There are a few easy tips Strathmann provides for giving wisely. One, he says, is to budget for giving. Be sure to plan philanthropic activities into your budget like any other financial responsibility.
"Set up recurring donations for charities you care about," Strathmann says. "Do $10 a month. That's easier than giving $120 at the end of the year when you're trying to figure out whether you can afford it, along with all your other expenses."
Another tip: Be an informed giver.
Strathmann says people should ask a lot of questions. What are the financials of this nonprofit? What is their mission? What percentage of dollars is really going to that mission vs. general administrative expenses?
"Give with your head as well as your heart," he says.
Also keep in mind that many employers match gifts made by their employees. Strathmann says to ask your company if it can help your gift go even further.
"Many times, your companies will match," he says. "That's terrific. If it's a dollar for dollar match, then you can double what you give to these nonprofits. A lot of people don't think about that, but they should."
In addition, it's also important to consider the tax implications of charitable giving. Bob Meighan, vice president of TurboTax, cautions that there is a limit on how much you can deduct.
The basic rule is that the contributions can't exceed 50% of your adjusted gross income. If these restrictions limit the write-off in the year of the gift, the excess deduction carries over to the next year.
You can deduct charitable donations only if you itemize your deductions. TurboTax has a program called ItsDeductible that tracks and values non-cash items and puts the information directly into TurboTax on the Schedule A form.
Also, people need to realize that tax exempt is not the same as tax deductible. "A lot of state troopers' organizations, for instance, may have some charitable purpose, but they're not qualified organizations as defined by the IRS," says Meighan. Check the online version of IRS Publication 78 to search a list of organizations eligible to receive tax-deductible charitable contributions.
Of course, the charity industry does have its share of fraudsters and con artists. There are people out there who do take advantage of the public's trust in charity and hoodwink them out of money. But there are a few simple safeguards people can use to make sure their cash gets to the folks who need it.
Do some background research at GuideStar, a database of 1.7 million nonprofit organizations in the U.S. There, users can verify a nonprofit's legitimacy, learn whether a contribution will be tax deductible, check out a nonprofit's recent Forms 990, and get a better sense of its mission, programs and finances.
Also, go to Charity Navigator, a New Jersey based organization that rates nonprofits.

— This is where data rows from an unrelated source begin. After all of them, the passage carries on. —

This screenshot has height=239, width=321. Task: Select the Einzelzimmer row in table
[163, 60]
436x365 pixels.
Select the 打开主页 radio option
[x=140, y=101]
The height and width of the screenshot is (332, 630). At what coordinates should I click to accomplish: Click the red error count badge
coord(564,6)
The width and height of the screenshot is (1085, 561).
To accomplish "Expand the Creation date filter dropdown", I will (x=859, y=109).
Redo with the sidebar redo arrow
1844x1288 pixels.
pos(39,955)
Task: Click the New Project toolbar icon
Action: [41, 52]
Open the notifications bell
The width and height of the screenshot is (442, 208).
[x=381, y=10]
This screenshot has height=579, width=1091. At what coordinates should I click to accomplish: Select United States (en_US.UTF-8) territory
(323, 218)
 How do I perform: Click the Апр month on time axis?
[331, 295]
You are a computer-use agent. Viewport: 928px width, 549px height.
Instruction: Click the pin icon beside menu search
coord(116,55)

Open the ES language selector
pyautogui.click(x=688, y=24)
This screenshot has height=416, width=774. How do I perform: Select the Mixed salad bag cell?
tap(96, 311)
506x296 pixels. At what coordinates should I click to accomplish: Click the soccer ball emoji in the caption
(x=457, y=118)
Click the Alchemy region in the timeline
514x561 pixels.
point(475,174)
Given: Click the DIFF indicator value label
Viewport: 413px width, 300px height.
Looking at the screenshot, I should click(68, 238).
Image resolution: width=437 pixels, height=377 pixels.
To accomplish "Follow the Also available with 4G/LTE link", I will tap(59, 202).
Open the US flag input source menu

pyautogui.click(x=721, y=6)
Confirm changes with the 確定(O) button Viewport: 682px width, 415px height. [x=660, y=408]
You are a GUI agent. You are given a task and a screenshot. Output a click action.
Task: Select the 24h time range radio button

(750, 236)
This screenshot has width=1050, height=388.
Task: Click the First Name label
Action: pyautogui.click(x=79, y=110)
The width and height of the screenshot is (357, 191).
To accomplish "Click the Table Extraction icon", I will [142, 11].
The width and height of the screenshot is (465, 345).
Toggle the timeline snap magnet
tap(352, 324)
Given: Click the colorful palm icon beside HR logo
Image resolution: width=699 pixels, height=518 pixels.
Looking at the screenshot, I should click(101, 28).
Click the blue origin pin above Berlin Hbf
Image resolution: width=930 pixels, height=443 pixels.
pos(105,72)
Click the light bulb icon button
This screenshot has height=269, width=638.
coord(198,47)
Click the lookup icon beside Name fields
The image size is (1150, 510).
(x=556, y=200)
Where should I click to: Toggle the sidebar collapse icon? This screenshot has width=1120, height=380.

The outfit evaluates the financial health of over 5,000 charities. The watchdog group says it examines how responsibly the charity functions day to day as well as how well positioned it is to sustain its programs over time. Each charity is awarded an overall rating, from zero to four stars.
Americans will be checking out these sites as the year now nears an end, looking over which charities best represent their values and concerns. This is the time of year when people give the most. They know how much money they have left to donate and it makes sense for tax purposes.
But Americans also go online and give because of the holiday season, because this is when a lot of us feel especially motivated to give to those organizations dedicated to helping those in need, like the Brain Tumor Foundation for Children, that nonprofit Christy Bennett is helping raise money for.
Her niece, Abby, now 3-years-old, was back in the hospital this December. She had more blood and platelet transfusions. Bennett says that she tries to stay optimistic, believing still in Abby's eventual recovery and sustained by her Christian faith.
"She put up a great fight the first time," Bennett says. "She can make it. I don't know why this has happened to her. But, sometimes, you just can't understand. So you need a stronger belief, in something bigger than just us."